------ SELECTION ------

Pact to Pay France $1.1 Billion Is Set -- WSJ
September 13 2019 - 3:02AM
Dow Jones News
By Sam Schechner
This article is being republished as part of our daily
reproduction of WSJ.com articles that also appeared in the U.S.
print edition of The Wall Street Journal (September 13, 2019).
PARIS -- Google is paying more than $1 billion in fines and back
taxes to settle a pair of tax disputes in France, where it has
faced years of investigations into whether it has properly declared
all of its activity in the country.
France's financial prosecutor said Thursday that a court has
approved a EUR500 million ($553 million) fine the Alphabet Inc.
subsidiary agreed to in a settlement of a tax-related criminal
probe. The prosecutor has been investigating Google for aggravated
tax evasion since 2015, after a complaint from the French tax
authority related to the four previous years.
Google confirmed the agreement, and said that said it had also
previously agreed to pay EUR465 million in back taxes to France's
tax authority, which has for years argued that Google was
underpaying.
The settlements, which prosecutors said were related, were a
surprise because a French court two years ago threw out an earlier
EUR1.11 billion tax bill that France's tax authority had issued the
company for the years from 2005 to 2010. In that bill, the tax
authority had alleged that Google had declared too little revenue
and profit in France.

------

● OBJECTIVE A:
Recast the rows from the line with "Screen dimensions: 1920x618" through the end of the rows as a Markdown table with the columns Line and Text, skipping blank lines and leaving out the pictures.

------ RECORD SET ------

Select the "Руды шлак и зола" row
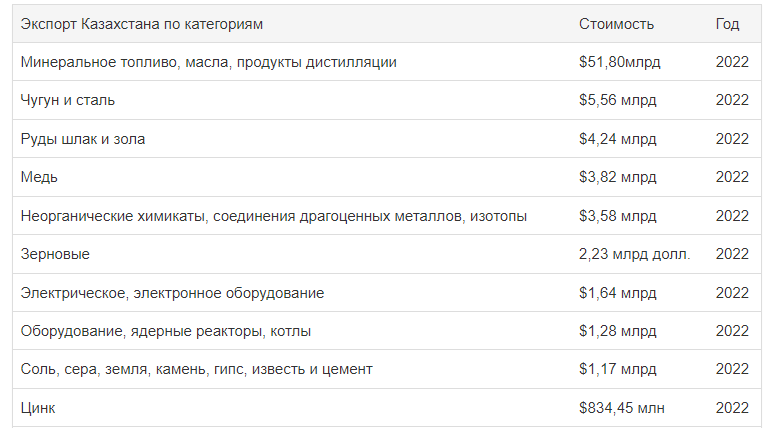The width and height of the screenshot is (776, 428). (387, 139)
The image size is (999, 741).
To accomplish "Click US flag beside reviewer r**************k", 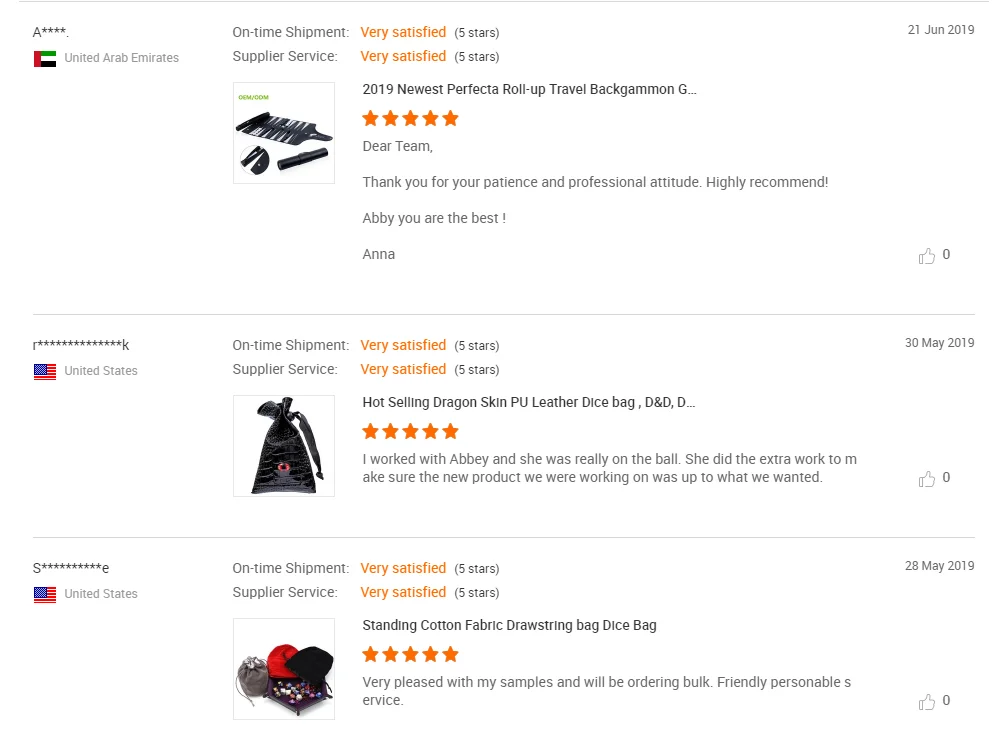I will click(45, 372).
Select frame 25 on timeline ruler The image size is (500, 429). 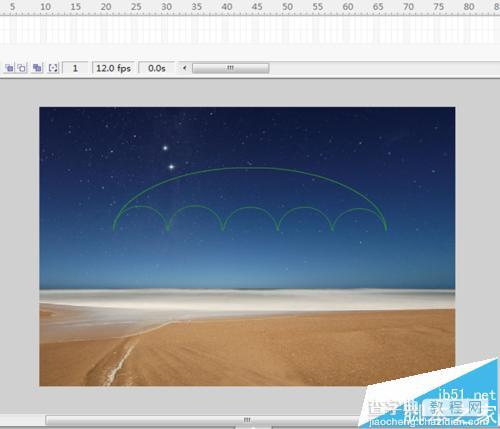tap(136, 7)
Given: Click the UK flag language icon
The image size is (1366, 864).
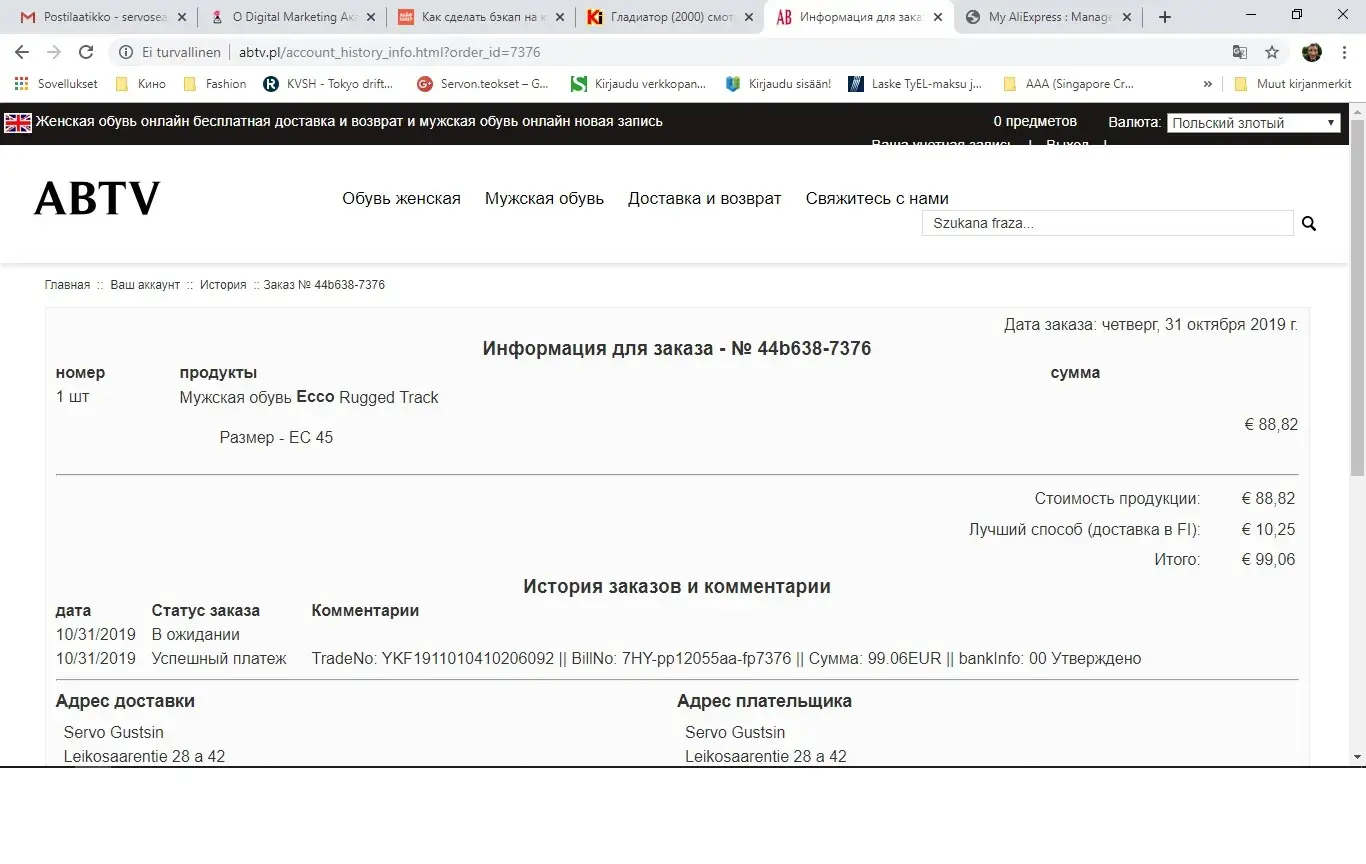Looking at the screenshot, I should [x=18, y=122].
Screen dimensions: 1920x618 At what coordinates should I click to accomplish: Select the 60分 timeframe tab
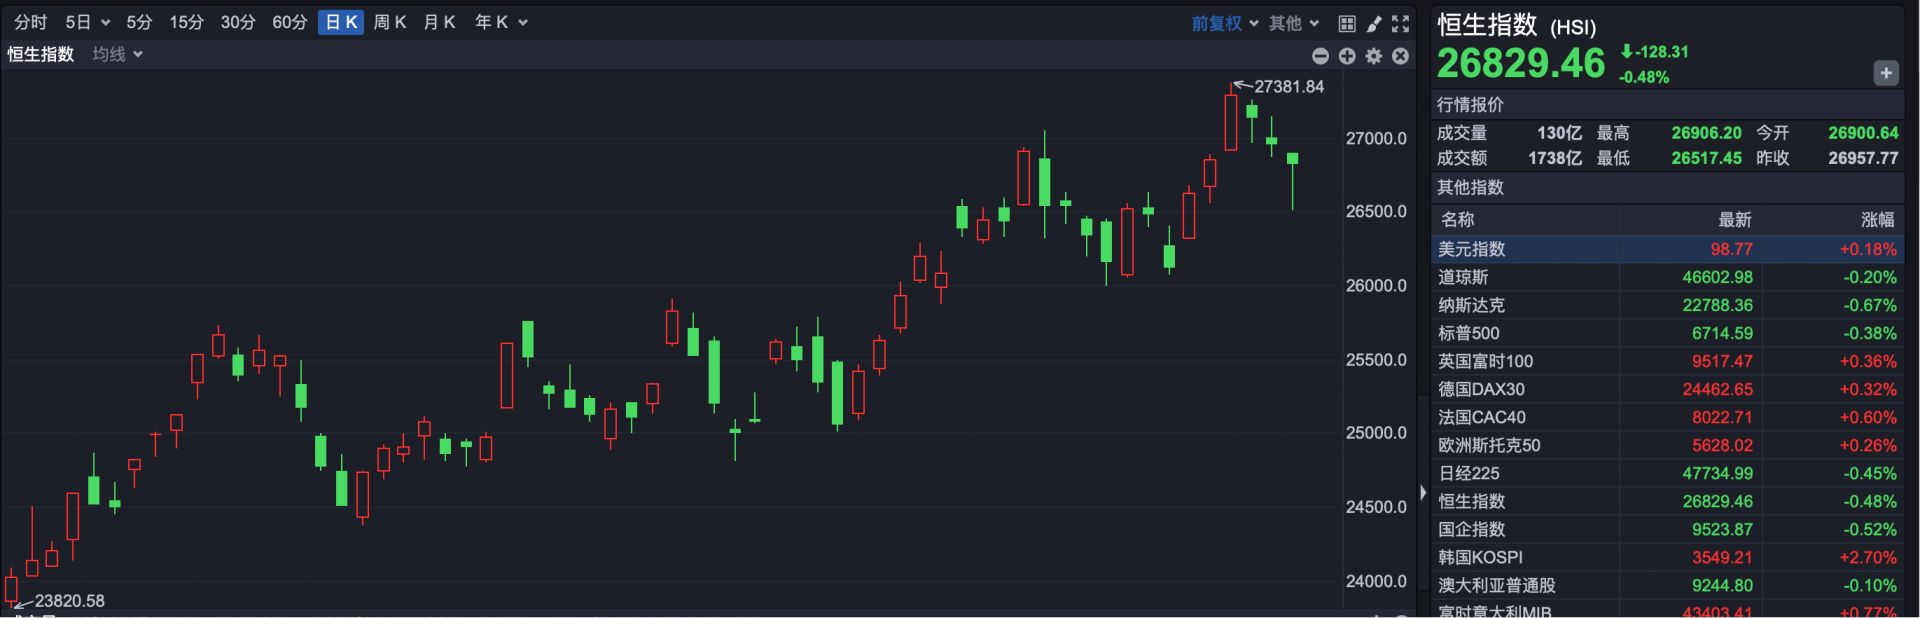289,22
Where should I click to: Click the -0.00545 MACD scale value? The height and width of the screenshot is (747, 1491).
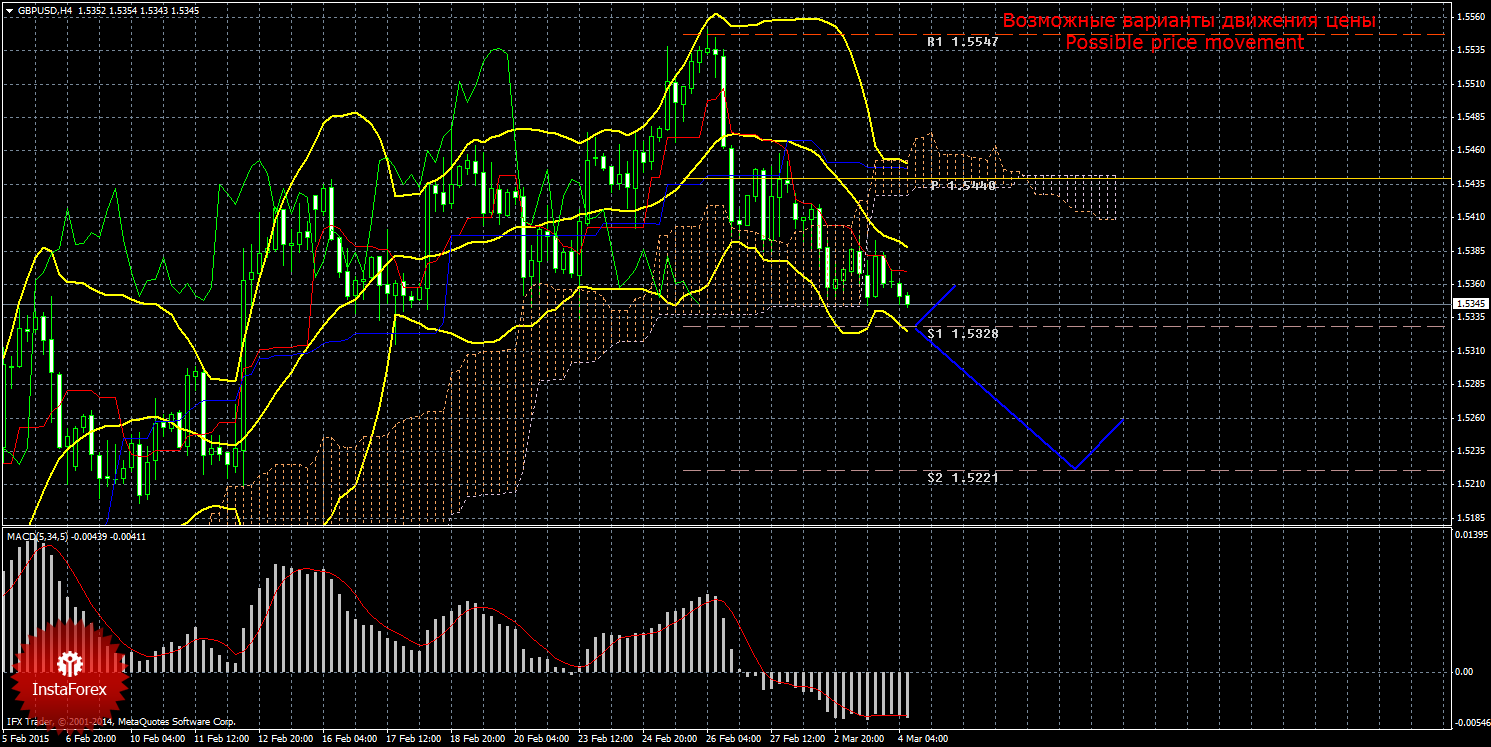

------

● OBJECTIVE B:
Copy the passage of the Google tax settlement article from "Google confirmed the" to "profit in France." word for word.

● FINAL ANSWER A:
| Line | Text |
|---|---|
| 1 | Screen dimensions: 1920x618 At what coordinates should I click to accomplish: Select the 60分 timeframe tab |
| 2 | 289,22 |
| 3 | Where should I click to: Click the -0.00545 MACD scale value? The height and width of the screenshot is (747, 1491). |

● FINAL ANSWER B:
Google confirmed the agreement, and said that said it had also
previously agreed to pay EUR465 million in back taxes to France's
tax authority, which has for years argued that Google was
underpaying.
The settlements, which prosecutors said were related, were a
surprise because a French court two years ago threw out an earlier
EUR1.11 billion tax bill that France's tax authority had issued the
company for the years from 2005 to 2010. In that bill, the tax
authority had alleged that Google had declared too little revenue
and profit in France.